• _Directions for this task_
Write out the lines as a Markdown table, from the very first line down to and including the line with "pos(460,301)". Use the columns No. and Text, number each row, and leave out blank lines.

• _Material provided_
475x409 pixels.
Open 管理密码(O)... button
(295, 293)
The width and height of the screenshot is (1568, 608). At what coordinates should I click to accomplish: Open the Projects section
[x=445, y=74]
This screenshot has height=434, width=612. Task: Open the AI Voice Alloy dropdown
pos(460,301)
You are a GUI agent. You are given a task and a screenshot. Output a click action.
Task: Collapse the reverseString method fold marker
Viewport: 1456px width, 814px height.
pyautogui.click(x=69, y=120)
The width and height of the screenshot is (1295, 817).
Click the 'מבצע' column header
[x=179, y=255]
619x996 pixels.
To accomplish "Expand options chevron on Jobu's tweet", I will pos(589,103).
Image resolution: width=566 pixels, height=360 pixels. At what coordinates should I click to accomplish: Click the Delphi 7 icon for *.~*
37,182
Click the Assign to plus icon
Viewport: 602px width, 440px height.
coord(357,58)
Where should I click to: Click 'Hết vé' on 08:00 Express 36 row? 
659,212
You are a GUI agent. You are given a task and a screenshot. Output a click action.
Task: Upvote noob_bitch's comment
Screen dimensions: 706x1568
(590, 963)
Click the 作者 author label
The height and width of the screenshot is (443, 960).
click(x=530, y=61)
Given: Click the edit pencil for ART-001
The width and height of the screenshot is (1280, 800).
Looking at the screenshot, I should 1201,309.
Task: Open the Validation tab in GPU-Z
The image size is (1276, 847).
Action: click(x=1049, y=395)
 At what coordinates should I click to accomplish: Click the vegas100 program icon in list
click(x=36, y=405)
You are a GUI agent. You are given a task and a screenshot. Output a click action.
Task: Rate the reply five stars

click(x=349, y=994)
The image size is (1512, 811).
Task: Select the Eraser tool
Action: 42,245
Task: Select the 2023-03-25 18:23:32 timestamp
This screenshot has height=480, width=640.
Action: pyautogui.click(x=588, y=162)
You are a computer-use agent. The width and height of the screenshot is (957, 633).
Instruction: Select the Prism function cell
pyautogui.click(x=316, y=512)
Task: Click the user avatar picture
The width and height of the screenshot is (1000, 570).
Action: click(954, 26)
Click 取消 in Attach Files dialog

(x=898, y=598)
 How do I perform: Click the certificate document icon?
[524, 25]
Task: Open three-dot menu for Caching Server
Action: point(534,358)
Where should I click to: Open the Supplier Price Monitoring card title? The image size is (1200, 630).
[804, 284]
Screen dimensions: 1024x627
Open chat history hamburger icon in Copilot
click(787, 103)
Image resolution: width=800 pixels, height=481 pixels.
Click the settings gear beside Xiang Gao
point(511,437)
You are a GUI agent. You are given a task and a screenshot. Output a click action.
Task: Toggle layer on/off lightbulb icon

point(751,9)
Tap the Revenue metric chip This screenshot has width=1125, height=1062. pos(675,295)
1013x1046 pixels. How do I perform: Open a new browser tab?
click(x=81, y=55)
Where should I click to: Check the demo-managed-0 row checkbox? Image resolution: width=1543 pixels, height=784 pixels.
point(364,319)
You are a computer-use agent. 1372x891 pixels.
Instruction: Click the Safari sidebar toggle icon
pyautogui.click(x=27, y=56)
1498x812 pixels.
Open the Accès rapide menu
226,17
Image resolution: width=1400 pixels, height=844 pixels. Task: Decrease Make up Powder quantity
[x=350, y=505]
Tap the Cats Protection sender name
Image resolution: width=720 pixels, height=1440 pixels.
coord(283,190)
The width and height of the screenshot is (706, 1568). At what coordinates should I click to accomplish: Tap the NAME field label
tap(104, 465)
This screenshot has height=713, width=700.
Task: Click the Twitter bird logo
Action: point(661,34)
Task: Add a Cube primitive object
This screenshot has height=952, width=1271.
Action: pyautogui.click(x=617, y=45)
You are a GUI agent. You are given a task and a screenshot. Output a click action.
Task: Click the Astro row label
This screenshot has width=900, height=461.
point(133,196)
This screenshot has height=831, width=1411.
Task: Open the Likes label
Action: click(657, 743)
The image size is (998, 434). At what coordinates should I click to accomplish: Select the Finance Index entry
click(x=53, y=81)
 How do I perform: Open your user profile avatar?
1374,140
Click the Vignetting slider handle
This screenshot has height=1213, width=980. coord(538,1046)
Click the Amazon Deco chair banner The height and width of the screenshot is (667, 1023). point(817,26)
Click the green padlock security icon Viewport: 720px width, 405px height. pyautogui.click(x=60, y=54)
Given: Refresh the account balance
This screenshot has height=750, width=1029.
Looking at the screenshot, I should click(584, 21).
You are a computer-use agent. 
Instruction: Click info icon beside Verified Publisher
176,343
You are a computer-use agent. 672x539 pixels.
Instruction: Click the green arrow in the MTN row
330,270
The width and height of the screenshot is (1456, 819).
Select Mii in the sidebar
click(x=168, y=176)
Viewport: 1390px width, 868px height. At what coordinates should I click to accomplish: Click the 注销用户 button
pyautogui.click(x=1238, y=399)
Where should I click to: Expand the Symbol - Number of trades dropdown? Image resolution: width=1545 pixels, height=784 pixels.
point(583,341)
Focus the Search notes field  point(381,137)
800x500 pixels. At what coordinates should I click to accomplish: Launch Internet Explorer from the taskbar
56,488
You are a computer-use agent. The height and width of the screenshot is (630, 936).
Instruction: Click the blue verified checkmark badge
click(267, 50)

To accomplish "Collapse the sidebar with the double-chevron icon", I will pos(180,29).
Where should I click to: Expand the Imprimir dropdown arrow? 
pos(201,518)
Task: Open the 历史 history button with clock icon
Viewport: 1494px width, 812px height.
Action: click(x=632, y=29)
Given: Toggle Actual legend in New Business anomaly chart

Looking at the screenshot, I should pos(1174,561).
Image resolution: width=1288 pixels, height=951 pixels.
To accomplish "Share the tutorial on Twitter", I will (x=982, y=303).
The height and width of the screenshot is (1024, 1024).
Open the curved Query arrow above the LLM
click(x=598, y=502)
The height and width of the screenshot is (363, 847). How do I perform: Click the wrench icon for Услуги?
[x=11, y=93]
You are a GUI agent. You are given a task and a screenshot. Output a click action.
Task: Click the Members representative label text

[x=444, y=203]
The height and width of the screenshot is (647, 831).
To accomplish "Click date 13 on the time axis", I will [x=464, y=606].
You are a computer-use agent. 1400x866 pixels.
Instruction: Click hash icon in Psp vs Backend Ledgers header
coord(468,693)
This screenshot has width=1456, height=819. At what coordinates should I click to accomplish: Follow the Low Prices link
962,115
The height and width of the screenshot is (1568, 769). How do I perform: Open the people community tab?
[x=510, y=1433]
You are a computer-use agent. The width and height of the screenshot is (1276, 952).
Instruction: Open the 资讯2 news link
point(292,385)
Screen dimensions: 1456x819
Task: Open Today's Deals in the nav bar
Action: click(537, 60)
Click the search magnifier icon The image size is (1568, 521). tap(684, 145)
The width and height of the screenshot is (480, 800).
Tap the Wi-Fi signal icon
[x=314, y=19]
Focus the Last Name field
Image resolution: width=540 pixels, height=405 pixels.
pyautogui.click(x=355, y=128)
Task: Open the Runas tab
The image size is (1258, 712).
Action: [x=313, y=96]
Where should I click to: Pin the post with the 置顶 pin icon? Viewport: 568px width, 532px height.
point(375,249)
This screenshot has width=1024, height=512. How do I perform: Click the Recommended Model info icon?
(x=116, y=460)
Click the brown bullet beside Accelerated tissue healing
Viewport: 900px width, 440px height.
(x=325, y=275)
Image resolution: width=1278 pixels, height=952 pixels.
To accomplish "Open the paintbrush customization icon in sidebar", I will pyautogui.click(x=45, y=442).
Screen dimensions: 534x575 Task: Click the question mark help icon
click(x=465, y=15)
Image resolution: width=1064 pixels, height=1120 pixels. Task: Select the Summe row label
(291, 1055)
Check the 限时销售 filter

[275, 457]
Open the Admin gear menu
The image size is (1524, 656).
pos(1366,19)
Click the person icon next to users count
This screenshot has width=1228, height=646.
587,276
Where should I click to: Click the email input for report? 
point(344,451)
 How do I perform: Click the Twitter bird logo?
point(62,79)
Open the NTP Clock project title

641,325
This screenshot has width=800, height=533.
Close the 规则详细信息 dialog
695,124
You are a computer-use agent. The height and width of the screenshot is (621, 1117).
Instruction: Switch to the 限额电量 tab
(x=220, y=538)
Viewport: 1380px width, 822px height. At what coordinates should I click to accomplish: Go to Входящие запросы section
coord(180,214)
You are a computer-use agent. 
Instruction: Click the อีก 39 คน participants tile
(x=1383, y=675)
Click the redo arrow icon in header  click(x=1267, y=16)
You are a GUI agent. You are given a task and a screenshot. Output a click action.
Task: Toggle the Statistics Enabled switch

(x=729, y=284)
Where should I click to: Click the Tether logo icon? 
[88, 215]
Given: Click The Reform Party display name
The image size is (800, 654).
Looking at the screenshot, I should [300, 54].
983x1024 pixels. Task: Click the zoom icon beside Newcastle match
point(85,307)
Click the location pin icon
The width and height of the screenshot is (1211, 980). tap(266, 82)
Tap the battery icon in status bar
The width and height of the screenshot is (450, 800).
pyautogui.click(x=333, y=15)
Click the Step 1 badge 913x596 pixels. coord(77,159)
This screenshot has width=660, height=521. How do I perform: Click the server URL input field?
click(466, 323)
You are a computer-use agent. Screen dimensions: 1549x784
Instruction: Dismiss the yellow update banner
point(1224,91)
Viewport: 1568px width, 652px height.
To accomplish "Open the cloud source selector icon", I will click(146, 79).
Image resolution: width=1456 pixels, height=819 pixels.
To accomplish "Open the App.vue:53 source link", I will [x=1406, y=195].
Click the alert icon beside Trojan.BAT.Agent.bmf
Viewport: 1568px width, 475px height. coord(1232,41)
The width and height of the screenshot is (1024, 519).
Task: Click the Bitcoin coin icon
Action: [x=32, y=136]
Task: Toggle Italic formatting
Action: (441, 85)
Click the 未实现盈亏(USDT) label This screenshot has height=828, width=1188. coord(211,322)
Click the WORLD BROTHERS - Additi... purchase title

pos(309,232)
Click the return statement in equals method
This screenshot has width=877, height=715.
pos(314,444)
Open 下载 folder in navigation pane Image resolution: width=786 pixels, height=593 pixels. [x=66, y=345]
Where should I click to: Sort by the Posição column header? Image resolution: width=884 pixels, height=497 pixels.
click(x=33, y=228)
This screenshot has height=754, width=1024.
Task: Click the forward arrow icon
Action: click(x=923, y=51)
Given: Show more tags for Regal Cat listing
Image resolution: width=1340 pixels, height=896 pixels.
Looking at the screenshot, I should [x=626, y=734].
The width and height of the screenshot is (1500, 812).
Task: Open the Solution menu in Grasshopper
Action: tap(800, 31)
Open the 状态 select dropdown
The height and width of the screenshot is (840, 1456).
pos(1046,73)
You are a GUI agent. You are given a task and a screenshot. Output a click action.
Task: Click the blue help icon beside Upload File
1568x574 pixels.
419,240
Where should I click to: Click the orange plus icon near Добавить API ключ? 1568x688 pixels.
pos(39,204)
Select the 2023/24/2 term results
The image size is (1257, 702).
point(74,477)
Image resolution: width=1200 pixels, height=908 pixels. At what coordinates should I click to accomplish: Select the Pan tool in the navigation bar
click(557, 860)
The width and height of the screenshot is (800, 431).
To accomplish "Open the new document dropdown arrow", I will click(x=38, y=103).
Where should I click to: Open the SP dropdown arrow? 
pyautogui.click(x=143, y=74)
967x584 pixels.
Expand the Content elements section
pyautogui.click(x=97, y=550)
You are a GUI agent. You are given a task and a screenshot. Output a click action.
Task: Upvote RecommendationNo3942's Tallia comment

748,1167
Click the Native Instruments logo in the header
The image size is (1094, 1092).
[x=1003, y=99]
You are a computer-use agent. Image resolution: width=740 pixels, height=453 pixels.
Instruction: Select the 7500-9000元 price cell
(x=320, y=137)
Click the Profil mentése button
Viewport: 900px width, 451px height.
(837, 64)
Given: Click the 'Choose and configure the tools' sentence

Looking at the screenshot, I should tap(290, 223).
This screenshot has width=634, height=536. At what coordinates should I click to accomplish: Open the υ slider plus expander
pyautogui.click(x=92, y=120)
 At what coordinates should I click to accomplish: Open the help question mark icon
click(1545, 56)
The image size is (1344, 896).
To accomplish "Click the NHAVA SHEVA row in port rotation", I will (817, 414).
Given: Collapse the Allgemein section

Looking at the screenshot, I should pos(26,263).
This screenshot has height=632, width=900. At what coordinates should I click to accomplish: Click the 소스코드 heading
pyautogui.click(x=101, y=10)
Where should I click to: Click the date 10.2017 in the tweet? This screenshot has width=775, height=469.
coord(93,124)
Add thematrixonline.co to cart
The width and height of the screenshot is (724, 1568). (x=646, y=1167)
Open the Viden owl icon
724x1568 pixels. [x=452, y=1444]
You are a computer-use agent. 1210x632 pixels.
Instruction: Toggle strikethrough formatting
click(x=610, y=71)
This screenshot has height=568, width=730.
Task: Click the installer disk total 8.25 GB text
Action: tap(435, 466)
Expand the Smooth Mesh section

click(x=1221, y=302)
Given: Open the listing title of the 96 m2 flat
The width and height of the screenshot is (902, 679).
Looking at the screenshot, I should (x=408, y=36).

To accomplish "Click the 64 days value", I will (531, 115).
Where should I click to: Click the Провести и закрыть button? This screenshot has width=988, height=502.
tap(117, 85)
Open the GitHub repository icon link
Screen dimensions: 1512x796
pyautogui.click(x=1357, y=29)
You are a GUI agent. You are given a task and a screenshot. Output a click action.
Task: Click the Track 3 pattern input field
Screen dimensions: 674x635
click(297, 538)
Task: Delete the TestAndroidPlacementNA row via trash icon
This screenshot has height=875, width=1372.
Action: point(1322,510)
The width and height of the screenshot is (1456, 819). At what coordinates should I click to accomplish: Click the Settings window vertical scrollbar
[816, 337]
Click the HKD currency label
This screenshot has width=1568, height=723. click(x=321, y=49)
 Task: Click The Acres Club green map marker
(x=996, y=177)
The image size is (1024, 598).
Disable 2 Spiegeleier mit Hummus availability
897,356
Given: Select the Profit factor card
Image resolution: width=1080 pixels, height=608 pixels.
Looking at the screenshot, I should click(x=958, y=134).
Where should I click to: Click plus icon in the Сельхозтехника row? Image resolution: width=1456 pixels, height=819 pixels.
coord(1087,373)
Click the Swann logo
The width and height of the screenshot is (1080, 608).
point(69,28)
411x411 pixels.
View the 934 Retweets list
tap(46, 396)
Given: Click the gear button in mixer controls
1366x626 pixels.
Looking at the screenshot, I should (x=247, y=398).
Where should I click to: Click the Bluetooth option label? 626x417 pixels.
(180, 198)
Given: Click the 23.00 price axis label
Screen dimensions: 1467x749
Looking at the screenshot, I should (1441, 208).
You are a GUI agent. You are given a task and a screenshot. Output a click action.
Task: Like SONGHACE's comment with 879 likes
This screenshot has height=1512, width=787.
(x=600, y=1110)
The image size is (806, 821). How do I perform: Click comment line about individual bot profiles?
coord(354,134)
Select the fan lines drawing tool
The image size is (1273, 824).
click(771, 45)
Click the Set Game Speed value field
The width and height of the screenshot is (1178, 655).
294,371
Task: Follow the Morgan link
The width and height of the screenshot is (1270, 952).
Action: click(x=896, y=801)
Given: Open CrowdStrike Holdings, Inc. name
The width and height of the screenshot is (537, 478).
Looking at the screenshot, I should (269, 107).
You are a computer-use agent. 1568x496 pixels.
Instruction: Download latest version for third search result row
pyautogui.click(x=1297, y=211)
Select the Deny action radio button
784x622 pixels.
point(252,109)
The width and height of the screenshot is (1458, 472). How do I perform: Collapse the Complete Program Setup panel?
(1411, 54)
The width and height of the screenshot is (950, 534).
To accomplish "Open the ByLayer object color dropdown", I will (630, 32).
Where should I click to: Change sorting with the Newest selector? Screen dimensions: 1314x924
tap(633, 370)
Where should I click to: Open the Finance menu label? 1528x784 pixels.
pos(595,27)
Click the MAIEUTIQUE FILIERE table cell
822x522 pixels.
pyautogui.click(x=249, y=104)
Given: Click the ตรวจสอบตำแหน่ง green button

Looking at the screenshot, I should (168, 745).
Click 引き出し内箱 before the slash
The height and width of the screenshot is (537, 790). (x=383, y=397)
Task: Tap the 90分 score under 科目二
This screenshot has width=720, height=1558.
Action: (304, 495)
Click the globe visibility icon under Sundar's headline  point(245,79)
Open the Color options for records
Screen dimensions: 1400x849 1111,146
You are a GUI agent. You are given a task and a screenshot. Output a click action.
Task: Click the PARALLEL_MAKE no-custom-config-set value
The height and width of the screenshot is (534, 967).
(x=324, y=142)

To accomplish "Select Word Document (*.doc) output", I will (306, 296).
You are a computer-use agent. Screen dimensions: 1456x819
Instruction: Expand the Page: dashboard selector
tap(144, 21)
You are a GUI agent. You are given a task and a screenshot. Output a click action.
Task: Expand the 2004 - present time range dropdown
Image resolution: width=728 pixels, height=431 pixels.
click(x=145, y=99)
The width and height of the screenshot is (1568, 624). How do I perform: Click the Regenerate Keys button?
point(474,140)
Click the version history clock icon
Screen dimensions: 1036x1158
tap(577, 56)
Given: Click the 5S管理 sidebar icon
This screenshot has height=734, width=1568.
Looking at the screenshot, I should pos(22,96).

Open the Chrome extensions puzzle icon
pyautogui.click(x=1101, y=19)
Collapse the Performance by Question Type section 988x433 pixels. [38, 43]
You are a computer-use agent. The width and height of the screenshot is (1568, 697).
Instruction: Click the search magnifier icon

• _Task solution_
| No. | Text |
|---|---|
| 1 | 475x409 pixels. |
| 2 | Open 管理密码(O)... button |
| 3 | (295, 293) |
| 4 | The width and height of the screenshot is (1568, 608). At what coordinates should I click to accomplish: Open the Projects section |
| 5 | [x=445, y=74] |
| 6 | This screenshot has height=434, width=612. Task: Open the AI Voice Alloy dropdown |
| 7 | pos(460,301) |